Serial numbers were allocated somewhat haphazardly, in that they seemed to be stamped on to whichever bike got into the stamping room next, so close frame numbers can often be different models. In this case, the nearest surviving frame number I have listed is this Elgin Bluebird N140990,









						Sears Elgin Men's Bluebird..but what year? | Classic Balloon Tire Bicycles 1933-1965
					

So this week I pulled something kinda cool from a out a building it's old rusted missing parts and even got a bullet hole through the tank ...but at least the badge was there & intact. anyways what do you think of it?  I post a few other pics on the thread later




					thecabe.com
				




The closest similar frame to yours I have listed is Elgin Blackhawk N135840 / B10 here:









						Sold - 1935 Elgin Blackhawk | Archive (sold)
					

$1500 plus the ride,local pickup available NW Ohio




					thecabe.com
				




As you've noted, they were using an unusually small N just at this point.

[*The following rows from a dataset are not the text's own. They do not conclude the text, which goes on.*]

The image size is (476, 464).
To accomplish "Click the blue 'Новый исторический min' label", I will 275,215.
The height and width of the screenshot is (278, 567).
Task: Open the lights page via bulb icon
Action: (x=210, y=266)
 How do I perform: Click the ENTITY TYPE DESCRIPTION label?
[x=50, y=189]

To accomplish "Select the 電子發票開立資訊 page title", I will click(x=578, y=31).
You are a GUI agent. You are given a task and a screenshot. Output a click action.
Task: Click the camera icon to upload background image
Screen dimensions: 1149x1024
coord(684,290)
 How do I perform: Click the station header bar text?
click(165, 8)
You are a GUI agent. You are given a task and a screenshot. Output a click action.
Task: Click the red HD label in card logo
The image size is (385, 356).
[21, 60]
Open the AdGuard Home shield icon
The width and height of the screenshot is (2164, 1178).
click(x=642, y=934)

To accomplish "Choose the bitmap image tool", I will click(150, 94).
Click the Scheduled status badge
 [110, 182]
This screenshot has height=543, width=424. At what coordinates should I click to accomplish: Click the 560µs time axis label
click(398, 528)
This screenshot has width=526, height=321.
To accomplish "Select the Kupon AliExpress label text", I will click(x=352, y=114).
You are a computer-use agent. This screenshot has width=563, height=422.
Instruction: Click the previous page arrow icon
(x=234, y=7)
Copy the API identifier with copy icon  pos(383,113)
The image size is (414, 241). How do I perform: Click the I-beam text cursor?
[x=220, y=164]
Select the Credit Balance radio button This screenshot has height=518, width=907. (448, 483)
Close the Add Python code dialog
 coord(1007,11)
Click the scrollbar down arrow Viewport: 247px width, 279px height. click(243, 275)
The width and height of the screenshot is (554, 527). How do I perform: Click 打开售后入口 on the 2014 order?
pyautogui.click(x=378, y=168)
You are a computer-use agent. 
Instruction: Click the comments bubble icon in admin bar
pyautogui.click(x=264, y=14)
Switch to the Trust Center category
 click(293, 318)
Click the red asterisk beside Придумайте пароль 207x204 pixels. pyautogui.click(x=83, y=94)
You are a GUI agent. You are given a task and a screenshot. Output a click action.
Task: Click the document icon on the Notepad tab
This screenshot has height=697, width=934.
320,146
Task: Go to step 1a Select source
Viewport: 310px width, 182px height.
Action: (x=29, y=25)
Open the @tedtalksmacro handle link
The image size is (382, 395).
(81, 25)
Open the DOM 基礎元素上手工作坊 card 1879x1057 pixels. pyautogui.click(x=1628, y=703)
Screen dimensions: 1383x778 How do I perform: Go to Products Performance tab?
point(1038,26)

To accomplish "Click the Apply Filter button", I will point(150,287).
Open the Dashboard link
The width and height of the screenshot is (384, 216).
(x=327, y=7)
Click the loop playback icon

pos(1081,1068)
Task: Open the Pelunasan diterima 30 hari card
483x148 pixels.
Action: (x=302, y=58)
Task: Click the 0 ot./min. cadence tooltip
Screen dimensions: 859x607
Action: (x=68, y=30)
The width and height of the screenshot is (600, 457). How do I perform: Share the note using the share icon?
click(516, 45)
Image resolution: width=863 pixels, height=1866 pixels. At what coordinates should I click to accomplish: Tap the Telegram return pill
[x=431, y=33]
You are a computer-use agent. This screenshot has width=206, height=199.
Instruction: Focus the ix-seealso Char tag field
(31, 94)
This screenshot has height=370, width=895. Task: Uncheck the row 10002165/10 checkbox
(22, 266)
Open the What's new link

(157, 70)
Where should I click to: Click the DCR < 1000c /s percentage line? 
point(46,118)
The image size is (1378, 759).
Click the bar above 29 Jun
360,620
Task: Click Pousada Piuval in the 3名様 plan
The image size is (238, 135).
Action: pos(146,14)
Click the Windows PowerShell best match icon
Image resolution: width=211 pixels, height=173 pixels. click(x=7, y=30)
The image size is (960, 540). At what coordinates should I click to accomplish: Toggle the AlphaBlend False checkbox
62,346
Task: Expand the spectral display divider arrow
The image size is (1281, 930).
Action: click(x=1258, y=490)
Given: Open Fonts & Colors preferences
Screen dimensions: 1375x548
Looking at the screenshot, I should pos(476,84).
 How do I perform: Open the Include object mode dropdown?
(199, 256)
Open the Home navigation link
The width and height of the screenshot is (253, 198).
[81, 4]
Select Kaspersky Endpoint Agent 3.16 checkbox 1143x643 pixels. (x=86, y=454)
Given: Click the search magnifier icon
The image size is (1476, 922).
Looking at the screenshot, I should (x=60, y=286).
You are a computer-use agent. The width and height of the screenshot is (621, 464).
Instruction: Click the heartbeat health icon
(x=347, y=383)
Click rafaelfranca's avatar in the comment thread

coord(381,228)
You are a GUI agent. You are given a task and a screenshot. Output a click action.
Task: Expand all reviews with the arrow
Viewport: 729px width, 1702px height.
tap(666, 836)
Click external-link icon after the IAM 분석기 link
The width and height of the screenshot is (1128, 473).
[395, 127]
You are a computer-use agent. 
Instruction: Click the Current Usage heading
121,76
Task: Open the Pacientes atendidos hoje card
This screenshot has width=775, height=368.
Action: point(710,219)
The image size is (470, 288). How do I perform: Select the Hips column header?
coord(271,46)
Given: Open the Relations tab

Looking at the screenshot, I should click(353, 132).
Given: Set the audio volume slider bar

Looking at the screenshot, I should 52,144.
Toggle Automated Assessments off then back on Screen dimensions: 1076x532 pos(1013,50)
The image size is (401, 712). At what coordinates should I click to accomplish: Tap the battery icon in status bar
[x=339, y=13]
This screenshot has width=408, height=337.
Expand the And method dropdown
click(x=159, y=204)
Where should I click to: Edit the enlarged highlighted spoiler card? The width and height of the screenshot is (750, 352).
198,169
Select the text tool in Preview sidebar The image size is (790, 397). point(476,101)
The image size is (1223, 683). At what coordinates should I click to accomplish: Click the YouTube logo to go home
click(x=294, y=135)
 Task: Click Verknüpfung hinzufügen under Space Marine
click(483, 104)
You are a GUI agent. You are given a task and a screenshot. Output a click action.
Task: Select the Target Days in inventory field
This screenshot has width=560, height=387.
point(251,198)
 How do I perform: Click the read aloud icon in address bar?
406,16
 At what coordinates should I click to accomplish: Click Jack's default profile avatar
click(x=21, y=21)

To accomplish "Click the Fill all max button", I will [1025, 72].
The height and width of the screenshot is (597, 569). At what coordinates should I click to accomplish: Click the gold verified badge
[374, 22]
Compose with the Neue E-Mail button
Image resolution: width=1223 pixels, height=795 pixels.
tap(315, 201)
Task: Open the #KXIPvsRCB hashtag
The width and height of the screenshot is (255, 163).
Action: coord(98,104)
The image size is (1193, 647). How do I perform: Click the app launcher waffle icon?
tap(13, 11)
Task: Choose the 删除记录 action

So, yes, it all checks out nicely.

I hope that helps,

Best Regards,

Adrian


----------



## prewarmachine (Apr 17, 2022)

That's some great info! I really appreciate you sharing all that and for checking out the serial number. Nice to have the age pinpointed


----------



## Nashman (Apr 17, 2022)

Gorgeous. Congrats!


----------



## tech549 (Apr 17, 2022)

yes very nice !!


----------



## Coot (Apr 23, 2022)

I do love a nice Falcon.


----------



## TheChase1 (May 8, 2022)

Congrats on your find and hard work chasing it .


----------